> _Material to process_
----------

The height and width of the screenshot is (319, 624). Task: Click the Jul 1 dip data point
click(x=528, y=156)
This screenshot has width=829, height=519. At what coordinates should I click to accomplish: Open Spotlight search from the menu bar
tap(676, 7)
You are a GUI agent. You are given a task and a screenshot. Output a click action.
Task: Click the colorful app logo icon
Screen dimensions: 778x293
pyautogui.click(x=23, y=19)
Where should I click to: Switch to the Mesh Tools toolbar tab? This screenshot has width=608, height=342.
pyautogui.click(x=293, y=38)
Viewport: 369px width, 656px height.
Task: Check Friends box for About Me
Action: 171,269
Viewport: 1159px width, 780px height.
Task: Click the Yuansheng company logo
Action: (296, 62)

----------

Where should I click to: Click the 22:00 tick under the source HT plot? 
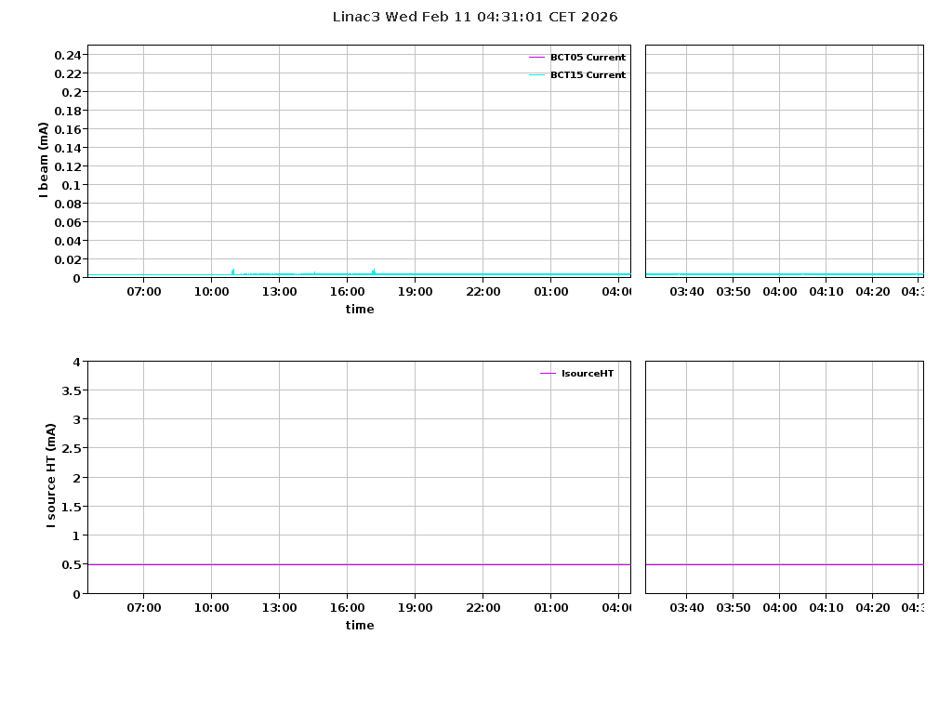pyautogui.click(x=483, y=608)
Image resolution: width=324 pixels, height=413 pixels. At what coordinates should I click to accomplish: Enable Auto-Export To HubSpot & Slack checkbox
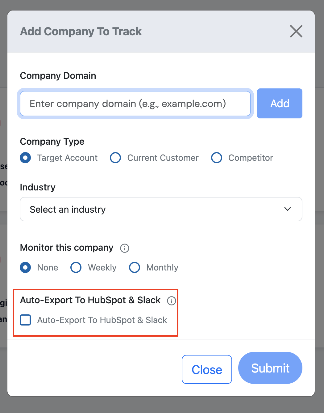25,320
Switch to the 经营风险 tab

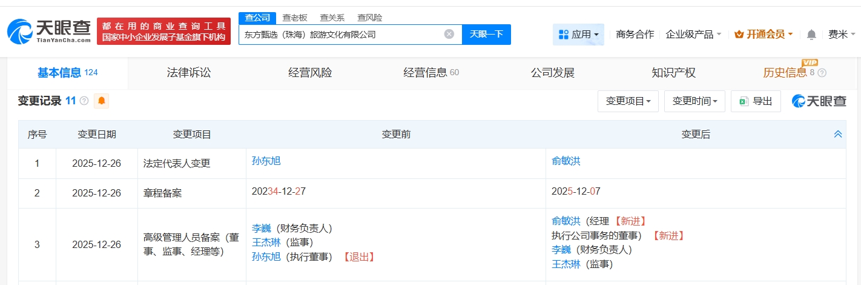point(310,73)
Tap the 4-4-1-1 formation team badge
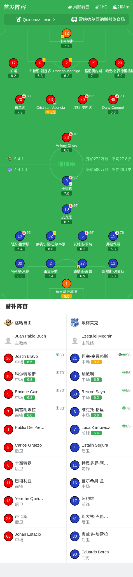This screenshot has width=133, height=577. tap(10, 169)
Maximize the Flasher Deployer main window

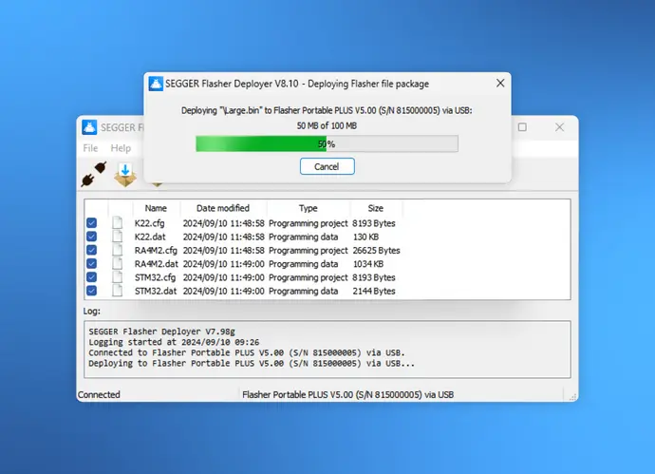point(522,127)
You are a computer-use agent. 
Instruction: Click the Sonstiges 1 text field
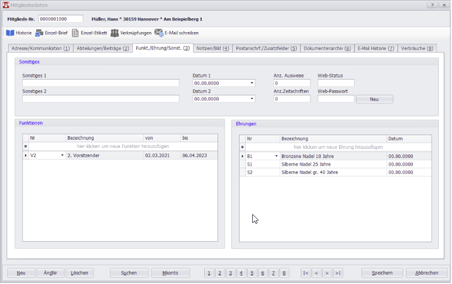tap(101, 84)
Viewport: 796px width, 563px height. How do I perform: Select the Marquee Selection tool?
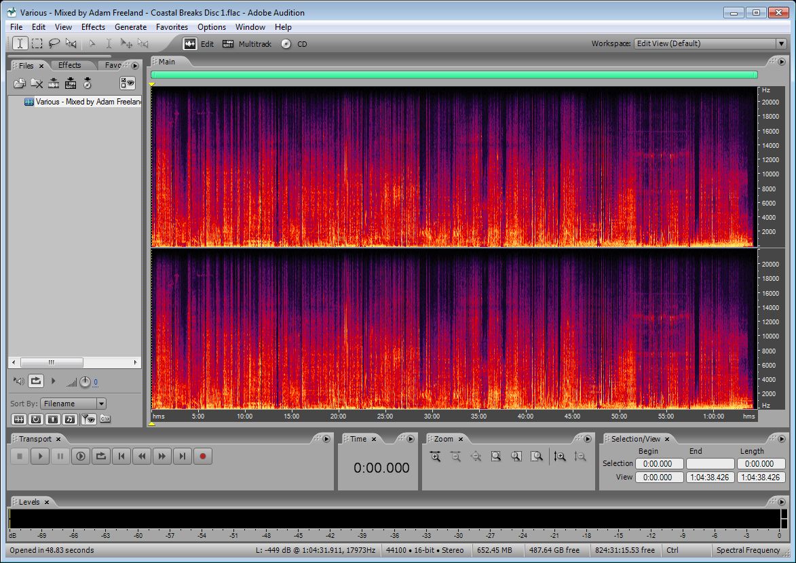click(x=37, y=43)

----------

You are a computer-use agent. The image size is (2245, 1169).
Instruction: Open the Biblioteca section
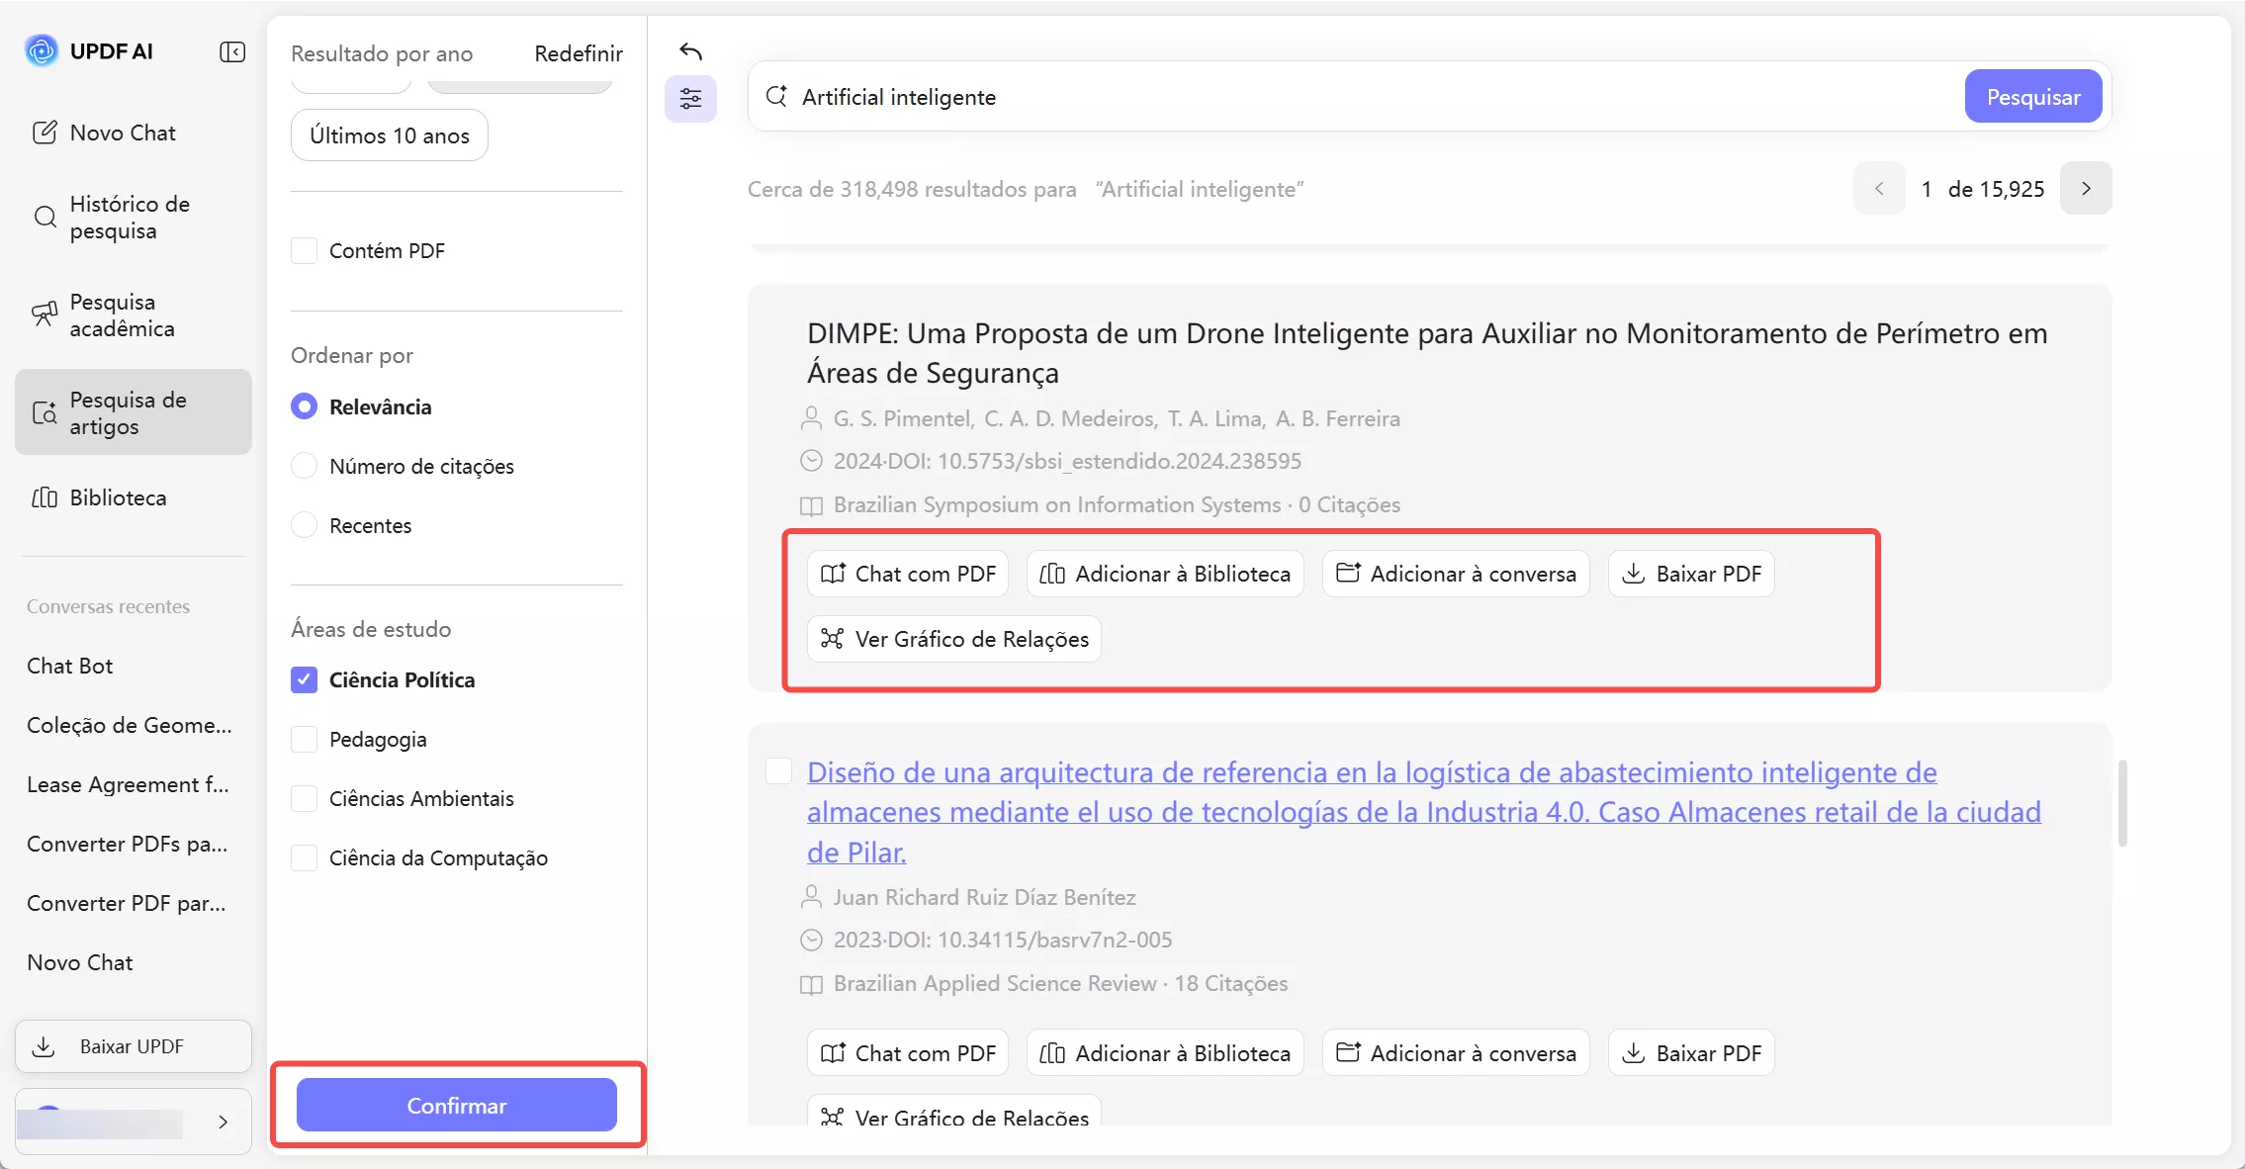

----------

> _Task statement_
Duplicate the rows starting at the line that contains "Switch to the 经营风险 tab" and ending after the line that contains "click(x=37, y=43)", leaving the pictures out of your copy.

> _Worked answer_
Switch to the 经营风险 tab

point(310,73)
Tap the 4-4-1-1 formation team badge
This screenshot has width=133, height=577. tap(10, 169)
Maximize the Flasher Deployer main window

point(522,127)
You are a computer-use agent. 
Instruction: Click the Sonstiges 1 text field
tap(101, 84)
Viewport: 796px width, 563px height. How do I perform: Select the Marquee Selection tool?
click(x=37, y=43)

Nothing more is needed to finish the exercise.